Four days after suspected Islamist militants killed a publisher of secular books and injured three other people in Dhaka, unknown assailants Wednesday stabbed a policeman to death and injured four other cops at a security checkpoint near Bangladesh’s capital.
Wednesday’s attack was connected to separate attacks on two publishers and two writers on Saturday, the Oct. 22 stabbing death of a policeman at a checkpoint in Dhaka, the recent killings of two foreigners as well as a series of murders targeting secular bloggers, Home Minister Asaduzzaman Khan Kamal told BenarNews.
"All incidents are inter-linked. The attack on the police was similar to that on the bloggers and publishers. We will handle it with an iron hand," the minister told BenarNews, a day after he was publicly criticized for describing the weekend attacks on the publishers and writers as “isolated incidents.”
On Wednesday, Constable Mukul Hossain tried to stop a Dhaka-bound motorcycle carrying two youths at a checkpoint on the Dhaka-Tangail Highway in Savar, an industrial suburb some 30 km (18.6 miles) from the capital, police said.
“They stopped and suddenly started hacking Mukul with knives. The attackers chased Mukul to a nearby restaurant and knifed him repeatedly and fled the scene,” Assistant Superintendent of Police Nazmul Hasan Kiron told journalists, referring to the men on the motorbike.
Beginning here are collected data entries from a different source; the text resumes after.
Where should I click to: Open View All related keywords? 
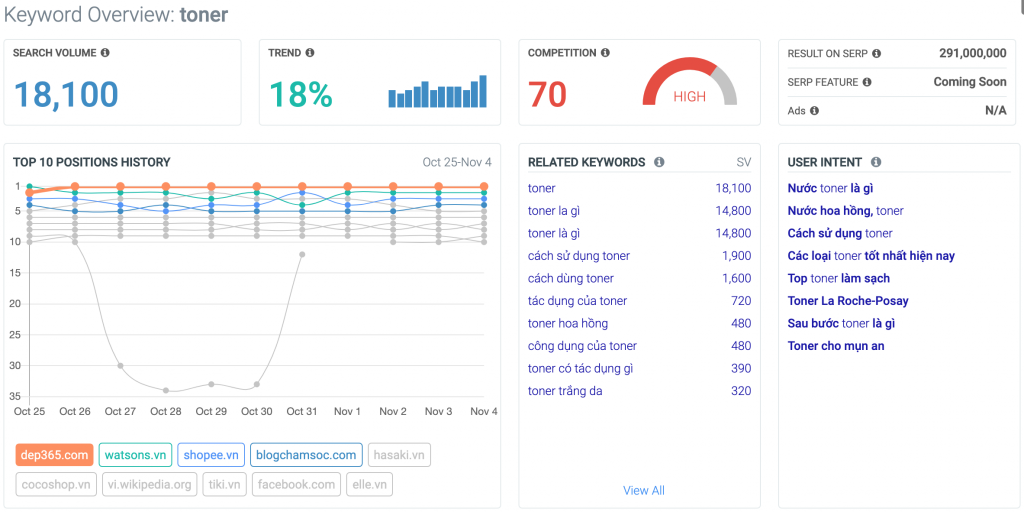point(643,490)
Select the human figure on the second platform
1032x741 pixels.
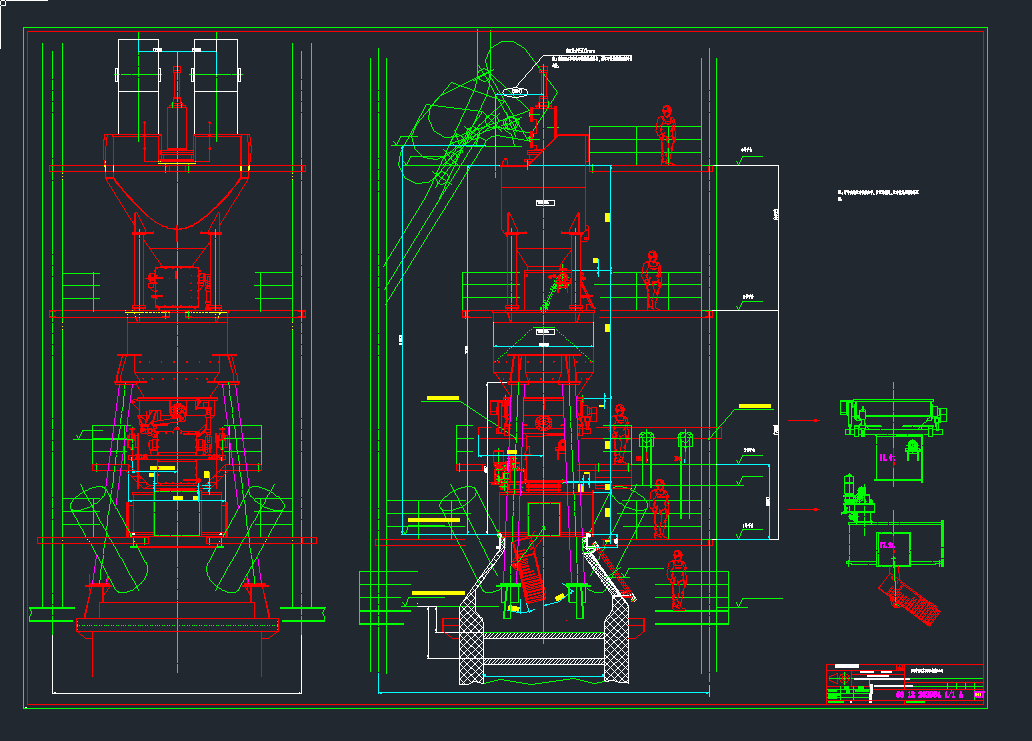pos(653,280)
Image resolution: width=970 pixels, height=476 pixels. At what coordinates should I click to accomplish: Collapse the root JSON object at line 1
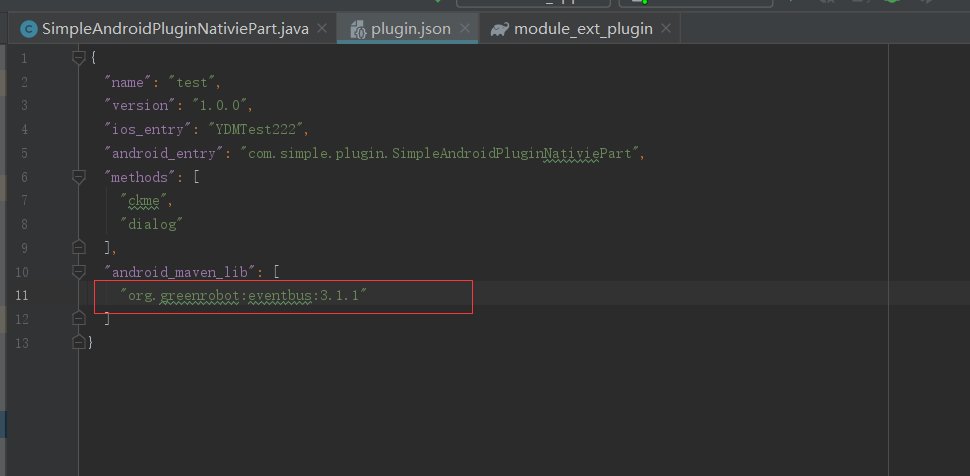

Four fellow policemen were also injured – one of them critically – while trying to protect Hossain.
Witness Abdul Halim, 25, told BenarNews that the incident took place at around 7:30 a.m. He attackers fired shots before fleeing the scene.
Constable Nur Alam suffered a serious knife injury, Rafiqul Islam, a physician at Savar’s Enam Medical Hospital, told BenarNews.
A plot to destabilize the country: minister
The home minister spoke to journalists after rushing to the hospital.
“The trial of the militants and [the executions of] war criminals have been nearing. So some groups have been doing this to stop the trials and destabilize the country,” Kamal told reporters on Wednesday after visiting the injured policemen. He was referring to the trials of suspected war criminals from Bangladesh’s 1971 war of independence from Pakistan.
Salahuddin Quader Chowdhury, a leader from the opposition Bangladesh Nationalist Party (BNP), and former minister Ali Ahsan Mohammad Mojahid of Bangladesh Jamaat-e-Islami, have been awaiting execution for crimes against humanity committed 44 years ago. Two Jamaat leaders, Abdul Kader Molla, and M. Qamaruzzaman, have been executed.
Kamal told reporters that the assailants in the inter-linked attacks were branding themselves as the JMB (Jamaat-ul-Mujahideen Bangladesh), Ansarullah Bangla Team (ABT), Harket-u-Jihad or as IS (Islamic State).
The minister, however, has repeatedly rejected reports of IS claiming responsibility for the murders of Italian aid worker Cesare Tavella on Sept. 28 and Japanese farmer Kunio Hoshi on Oct. 3.
Police suspect that JMB, a banned militant group, carried out the Oct. 31 attacks on two publishing houses in Dhaka that printed the books of the late Bangladeshi-American blogger Avijit Roy, who was hacked to death in the capital on Feb. 26, 2015. Roy was one of five secular bloggers slain with machetes in five separate attacks since February 2013, with four of attacks carried out this year alone.
On Saturday, Faisal Arefin Dipan, the 42-year-old proprietor of the Jagriti publishing house, was found slain inside his office at the Aziz Super Market. Another publishing house, Shuddhoshor, came under an attack by machete-wielding men in the city’s Lalmatia area less than an hour earlier, according to reports. Owner Ahmedur Rashid Tutul was seriously injured along with blogger Tareq Rahim and writer Ranadipam Basu.